Bilgi, teknoloji ve sermaye birikimi yetersizliği nedeniyle ülkemizde ilaç sektörü hep yabancı sermaye ve hammaddeye bağımlı olmuş. Dünyanın en büyük 10 ilaç firması Türkiye’de aktif. Yerli ilaç şirketi sayısı 364, yabancı firma sayısı ise 118. Yerli üretici firmalar da yeni bir ilaç geliştirmekten daha çok, mevcut ilaçların eşdeğerlerinin üretilmesine odaklanmış durumda. Kullanılan hammaddenin yüzde 80’i de ithal ediliyor. Sektörün dış ticaret açığı yüksek seviyelerde. İlaç sanayisi diğer sektörlerden farklı. Sağlığımız söz konusu olunca ilaç kullanımını reddetme gibi bir lüksümüz yok!

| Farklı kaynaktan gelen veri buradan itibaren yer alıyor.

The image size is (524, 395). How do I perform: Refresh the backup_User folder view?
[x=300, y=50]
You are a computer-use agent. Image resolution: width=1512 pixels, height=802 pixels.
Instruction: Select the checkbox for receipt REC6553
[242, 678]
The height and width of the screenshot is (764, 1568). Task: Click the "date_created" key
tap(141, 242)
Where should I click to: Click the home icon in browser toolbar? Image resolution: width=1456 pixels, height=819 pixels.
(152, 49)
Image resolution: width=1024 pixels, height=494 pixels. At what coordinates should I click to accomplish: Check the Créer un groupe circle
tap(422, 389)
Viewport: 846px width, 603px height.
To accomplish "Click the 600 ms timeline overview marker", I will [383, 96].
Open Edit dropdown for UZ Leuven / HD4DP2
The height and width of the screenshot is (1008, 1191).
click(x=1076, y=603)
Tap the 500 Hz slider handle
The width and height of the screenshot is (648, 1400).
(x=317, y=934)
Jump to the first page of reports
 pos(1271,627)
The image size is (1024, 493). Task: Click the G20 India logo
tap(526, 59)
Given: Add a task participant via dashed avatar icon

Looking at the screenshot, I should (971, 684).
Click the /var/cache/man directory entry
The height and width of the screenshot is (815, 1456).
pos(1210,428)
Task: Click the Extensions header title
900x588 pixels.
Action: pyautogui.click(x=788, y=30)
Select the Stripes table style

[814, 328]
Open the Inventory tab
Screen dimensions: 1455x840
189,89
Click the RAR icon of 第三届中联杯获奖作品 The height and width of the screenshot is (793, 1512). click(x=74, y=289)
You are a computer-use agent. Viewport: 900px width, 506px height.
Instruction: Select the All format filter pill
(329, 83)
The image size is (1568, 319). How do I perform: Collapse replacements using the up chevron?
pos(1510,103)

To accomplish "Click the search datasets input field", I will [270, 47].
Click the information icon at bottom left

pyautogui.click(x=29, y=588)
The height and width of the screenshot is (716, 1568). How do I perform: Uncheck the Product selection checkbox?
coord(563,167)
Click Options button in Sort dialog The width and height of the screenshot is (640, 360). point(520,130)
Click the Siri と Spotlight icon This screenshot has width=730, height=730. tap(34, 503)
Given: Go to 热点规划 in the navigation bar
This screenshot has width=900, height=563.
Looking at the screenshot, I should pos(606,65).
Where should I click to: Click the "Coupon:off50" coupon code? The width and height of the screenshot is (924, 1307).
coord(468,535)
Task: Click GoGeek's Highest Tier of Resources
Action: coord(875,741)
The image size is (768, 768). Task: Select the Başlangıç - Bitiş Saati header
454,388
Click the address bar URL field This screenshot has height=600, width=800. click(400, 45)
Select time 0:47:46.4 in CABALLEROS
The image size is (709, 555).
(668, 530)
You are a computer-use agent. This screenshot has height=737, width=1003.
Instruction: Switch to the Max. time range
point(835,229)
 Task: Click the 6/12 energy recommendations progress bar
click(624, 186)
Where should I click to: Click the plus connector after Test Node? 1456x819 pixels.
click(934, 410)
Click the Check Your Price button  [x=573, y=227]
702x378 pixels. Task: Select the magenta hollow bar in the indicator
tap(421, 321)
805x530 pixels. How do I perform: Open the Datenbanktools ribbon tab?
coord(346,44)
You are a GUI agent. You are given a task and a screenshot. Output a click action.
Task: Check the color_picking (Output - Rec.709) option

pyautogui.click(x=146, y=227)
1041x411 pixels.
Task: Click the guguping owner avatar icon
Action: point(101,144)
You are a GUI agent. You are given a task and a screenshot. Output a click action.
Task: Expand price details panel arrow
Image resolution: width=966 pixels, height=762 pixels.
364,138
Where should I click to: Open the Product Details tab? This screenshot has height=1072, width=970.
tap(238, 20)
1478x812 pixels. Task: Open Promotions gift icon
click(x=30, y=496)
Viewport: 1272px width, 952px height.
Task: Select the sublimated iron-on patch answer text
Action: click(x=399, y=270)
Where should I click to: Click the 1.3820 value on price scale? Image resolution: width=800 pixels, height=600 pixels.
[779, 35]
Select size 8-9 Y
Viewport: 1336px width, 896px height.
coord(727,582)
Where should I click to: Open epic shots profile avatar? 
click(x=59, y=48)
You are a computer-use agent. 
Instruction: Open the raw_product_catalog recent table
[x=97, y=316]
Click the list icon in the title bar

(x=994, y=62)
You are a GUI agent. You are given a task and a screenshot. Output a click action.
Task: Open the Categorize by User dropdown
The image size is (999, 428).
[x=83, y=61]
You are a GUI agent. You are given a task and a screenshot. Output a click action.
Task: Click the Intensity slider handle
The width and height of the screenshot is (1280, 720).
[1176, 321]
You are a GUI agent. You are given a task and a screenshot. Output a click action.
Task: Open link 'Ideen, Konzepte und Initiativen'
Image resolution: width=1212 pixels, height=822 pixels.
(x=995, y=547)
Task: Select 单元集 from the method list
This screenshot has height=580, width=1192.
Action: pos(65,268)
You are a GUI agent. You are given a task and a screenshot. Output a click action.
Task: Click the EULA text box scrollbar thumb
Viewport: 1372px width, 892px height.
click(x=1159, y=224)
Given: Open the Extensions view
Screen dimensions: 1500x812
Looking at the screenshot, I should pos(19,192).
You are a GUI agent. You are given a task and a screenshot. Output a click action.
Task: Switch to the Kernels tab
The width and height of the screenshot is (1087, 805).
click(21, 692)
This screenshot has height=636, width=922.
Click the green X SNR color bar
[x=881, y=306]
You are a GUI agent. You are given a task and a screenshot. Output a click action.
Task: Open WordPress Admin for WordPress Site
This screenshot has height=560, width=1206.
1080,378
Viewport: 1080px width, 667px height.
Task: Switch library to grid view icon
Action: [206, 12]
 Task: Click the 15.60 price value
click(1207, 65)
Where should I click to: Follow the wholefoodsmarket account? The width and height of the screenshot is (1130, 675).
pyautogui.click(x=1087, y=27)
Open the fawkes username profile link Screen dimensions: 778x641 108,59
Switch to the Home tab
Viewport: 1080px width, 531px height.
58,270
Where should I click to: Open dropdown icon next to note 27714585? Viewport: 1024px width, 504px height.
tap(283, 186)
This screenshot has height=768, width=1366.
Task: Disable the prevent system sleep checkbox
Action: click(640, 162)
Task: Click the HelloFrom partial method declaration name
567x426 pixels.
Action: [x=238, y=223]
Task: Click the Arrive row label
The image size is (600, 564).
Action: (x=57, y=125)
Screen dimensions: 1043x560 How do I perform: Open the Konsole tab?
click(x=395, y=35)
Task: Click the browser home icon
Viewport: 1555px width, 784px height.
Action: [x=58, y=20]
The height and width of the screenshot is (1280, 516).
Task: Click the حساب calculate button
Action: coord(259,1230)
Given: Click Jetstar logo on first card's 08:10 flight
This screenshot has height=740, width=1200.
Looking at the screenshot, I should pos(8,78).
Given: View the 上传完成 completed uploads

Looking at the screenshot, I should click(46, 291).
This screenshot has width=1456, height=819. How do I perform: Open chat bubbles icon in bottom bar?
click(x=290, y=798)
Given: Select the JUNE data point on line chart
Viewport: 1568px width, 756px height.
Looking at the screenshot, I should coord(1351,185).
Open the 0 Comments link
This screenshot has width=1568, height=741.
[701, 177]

İlaç sektörünün küresel önemi, her geçen gün biraz daha artıyor. Doğum öncesinden başlayıp tüm yaşam boyunca ilaç, insanın yaşamında önemli bir yer tutuyor. Bu yüzden ARGE’ye daha ağırlık veren bir ilaç sektörüne ihtiyaç var. Bu sektörde dışa bağımlılığı asgari seviyeye indirmenin, hatta sıfırlamanın yolunu aramak şart. Nasıl ki insansız hava araçlarında Türkiye’nin üstünlüğünü birinci sıraya yerleştiren makine mühendisi dostumuz Özdemir Bayraktar, oğulları Haluk, Selçuk ve Ahmet aracılığıyla çığır açtıysak, ilaç sektöründe de yeni Özdemirlere ihtiyacımız var... Bu kaçınılmaz...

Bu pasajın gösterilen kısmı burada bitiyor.